### Your objective
Put this sentence from the passage on Richard III into French: "Again, Mr Spedding very much over-estimates, I think, the consequences which are involved in the acceptance of that conjecture."

### Selection
Again, Mr Spedding very much over-estimates, I think, the consequences which are involved in the acceptance of that conjecture. No doubt a very large additional element of uncertainty is thus introduced into any conclusions respecting the priority of Shakspere's plays, based upon a comparison of the Quarto and the Folio of Richard III.; but it does not follow that the same uncertainty consequently attaches to the conclusions which are based upon an investigation of the eighteen other plays mentioned by Mr Spedding. Of course, each of these plays must be examined separately, upon its own individual merits; and it is only where we find an irresistible body of evidence similar to that which I hope to be able to adduce in the case of Richard III., that we shall be justified in concluding that the play under consideration has been manipulated by an unauthorized hand.

### Dataset records
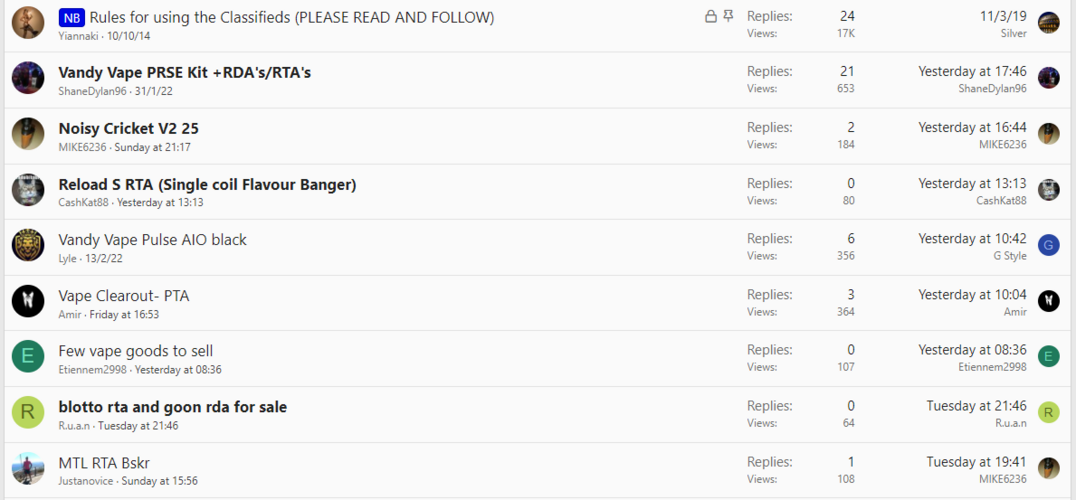
Task: Click the green E avatar for Etiennem2998
Action: point(28,357)
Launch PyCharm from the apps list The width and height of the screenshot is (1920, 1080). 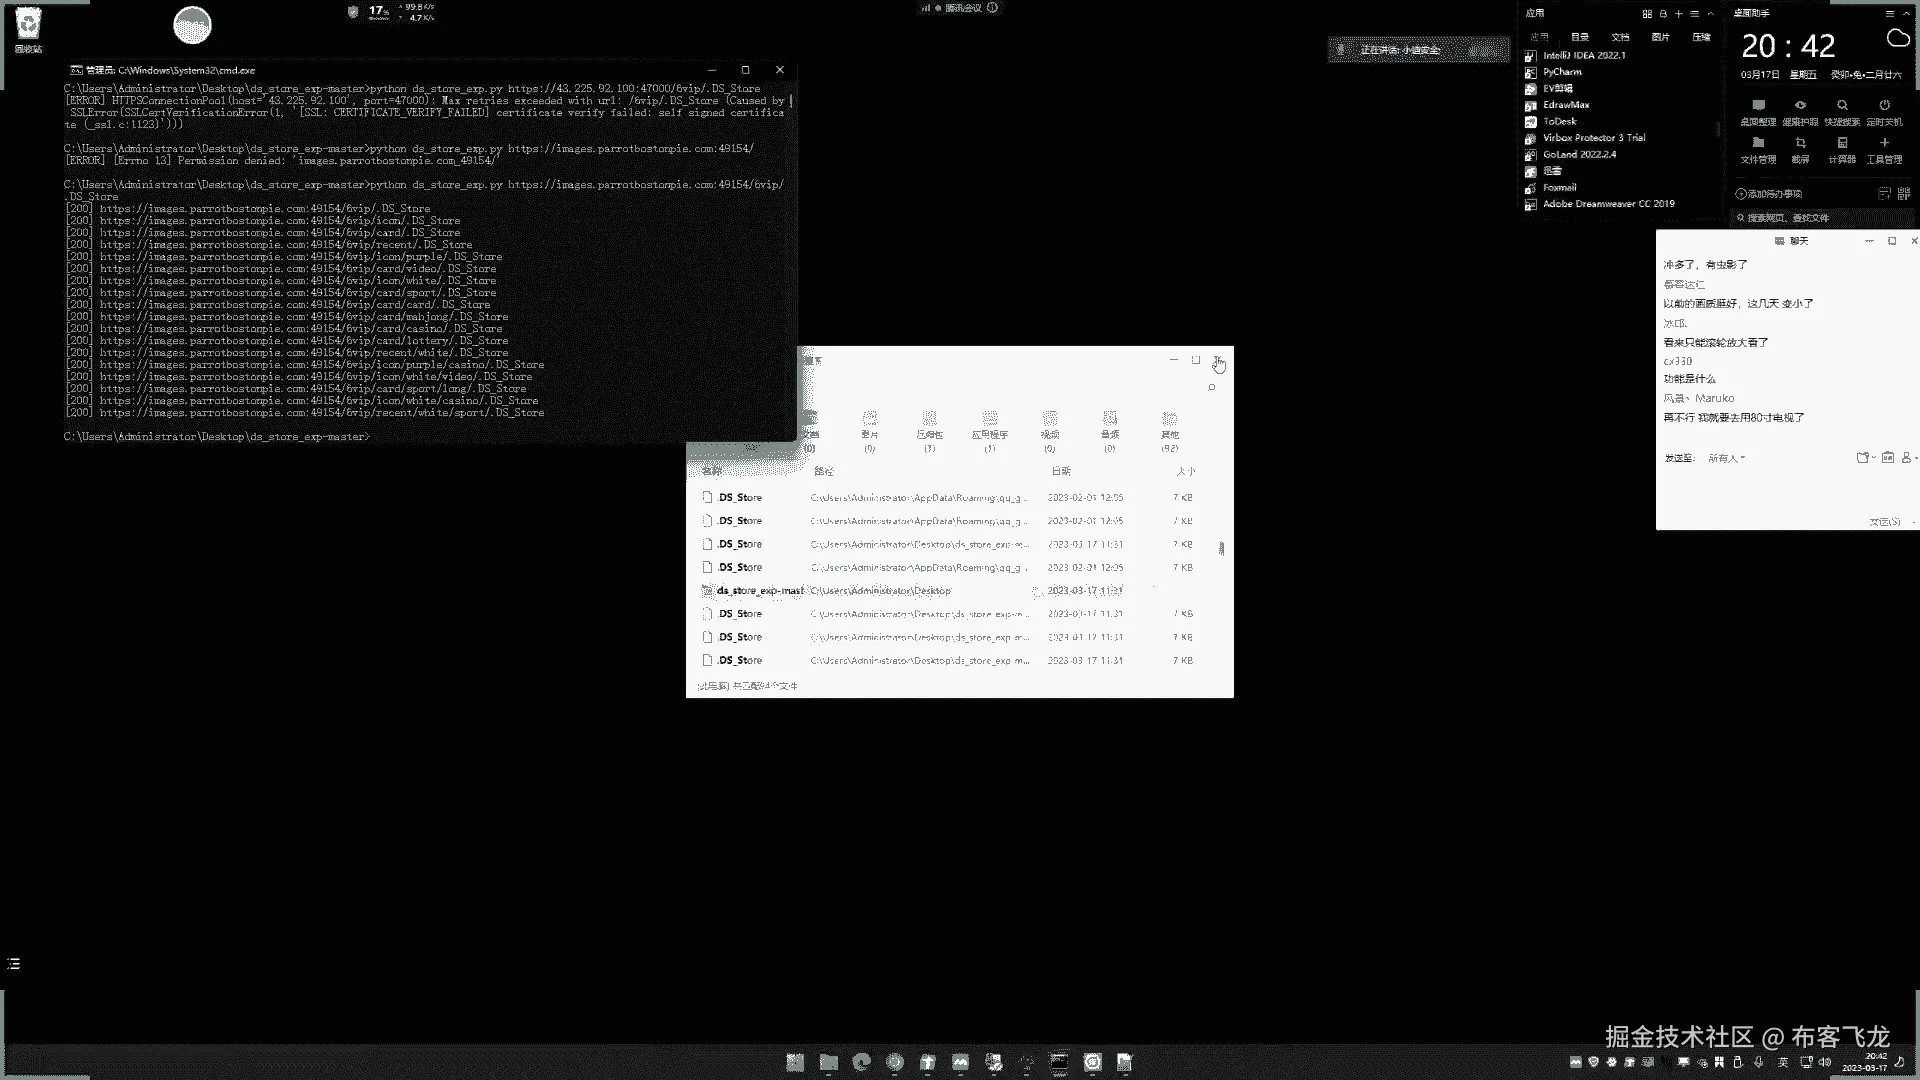[x=1562, y=72]
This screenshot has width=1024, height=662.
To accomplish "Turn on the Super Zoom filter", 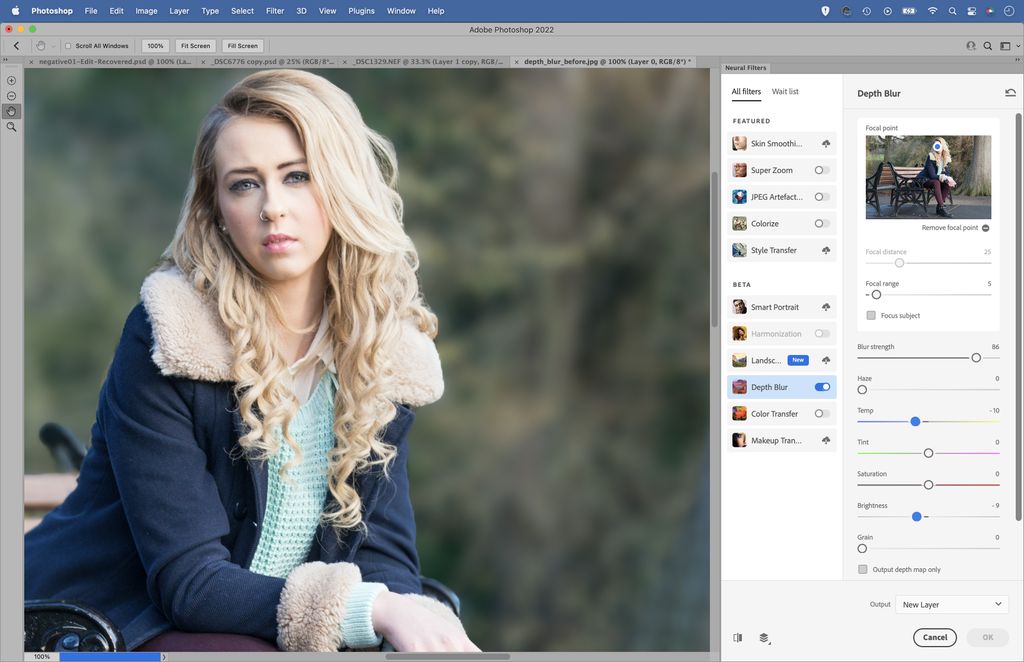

### Finished answer
Là encore, M. Spedding surestime beaucoup, je crois, les conséquences qu'entraîne l'acceptation de cette conjecture.